You need to use the $min and $max operators which respectively return the minimum and maximum value for "BookingTime" in your $group stage. The last stage in the pipeline is the $redact stage where you use a simple "date" math using the $divide and $subtract arithmetic operators.to return those documents where the number of days between first "service" and last "service" is greater than 30
db.collection.aggregate( [
{ "$group": {
"_id": "$Email",
"date1": { "$min": "$BookingTime" },
"date2": { "$max": "$BookingTime" }
}},
{ "$redact": {
"$cond": [
{ "$gte": [
{ "$divide": [
{ "$subtract": [ "$date2", "$date1" ] },
1000 * 60 * 60 * 24
]},
30
]},
"$$KEEP",
"$$PRUNE"
]
}}
])
Which returns:
{
"_id" : "xyz#xyz.com",
"date1" : ISODate("2015-12-27T06:00:00Z"),
"date2" : ISODate("2016-01-27T06:00:00Z")
}
Another way to do this is by using the $cond operator in a $project stage to avoid a collection scan.
db.collection.aggregate( [
{ "$group": {
"_id": "$Email",
"date1": { "$min": "$BookingTime" },
"date2": { "$max": "$BookingTime" },
"count": { "$sum": 1 }
}},
{ "$match": { "count": { "$gte": 2 } } },
{ "$project": {
"emails": {
"$cond": [
{ "$gte": [
{ "$divide": [
{ "$subtract": [ "$date2", "$date1" ] },
1000 * 60 * 60 * 24
]},
30
] },
"$_id",
false
]
}
}},
{ "$match": { "emails": { "$ne": false } } }
])
You can get first sales date and last sales date by $min and $max:
db.services.aggregate({
$group: {
"_id" :"$Email",
lastSalesDate: { $max: "$BookingTime" },
firstSalesDate: { $min: "$BookingTime" }
}
}
)
After that you can add filter based on lastSalesDate. You can calculate ISO date which 30 days before. ex. ISODate("2015-12-28T00:00:00.000Z").

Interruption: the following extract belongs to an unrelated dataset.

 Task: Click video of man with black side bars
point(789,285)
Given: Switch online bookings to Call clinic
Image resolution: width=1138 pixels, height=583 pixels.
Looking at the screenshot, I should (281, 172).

By $lt , you will get customers of 30 days before.
db.services.aggregate(
{
$group: {
"_id" :"$Email",
lastSalesDate: { $max: "$BookingTime" },
firstSalesDate: { $min: "$BookingTime" }
}
},
{
$match : {
"lastSalesDate" : { $lt: ISODate("2015-12-28T00:00:00.000Z") }
}
}
)
Results like:
{
"_id" : "abc#abc.com",
"lastSalesDate" : ISODate("2015-12-26T06:00:00.000+0000"),
"firstSalesDate" : ISODate("2015-12-26T06:00:00.000+0000")
}
This is what I used finally
db.services.aggregate(
{$group: {
"_id" :"$Email",
count:{$sum:1},
lastSalesDate: { $max: "$BookingTime" },
firstSalesDate: { $min: "$BookingTime" }
},
{$project:{
_id:1,count:1,dateDifference: { $divide:[ {$subtract: [ "$lastSalesDate", "$firstSalesDate" ]},86400000] }
}
},
{$match:{
count:{$gt:1},dateDifference:{$gt:20}
}
}
}
)
Count > 1 helped to filter the records which never repeated and datedifferentce > 20 is for days as I already converted milliseconds to days using division operation.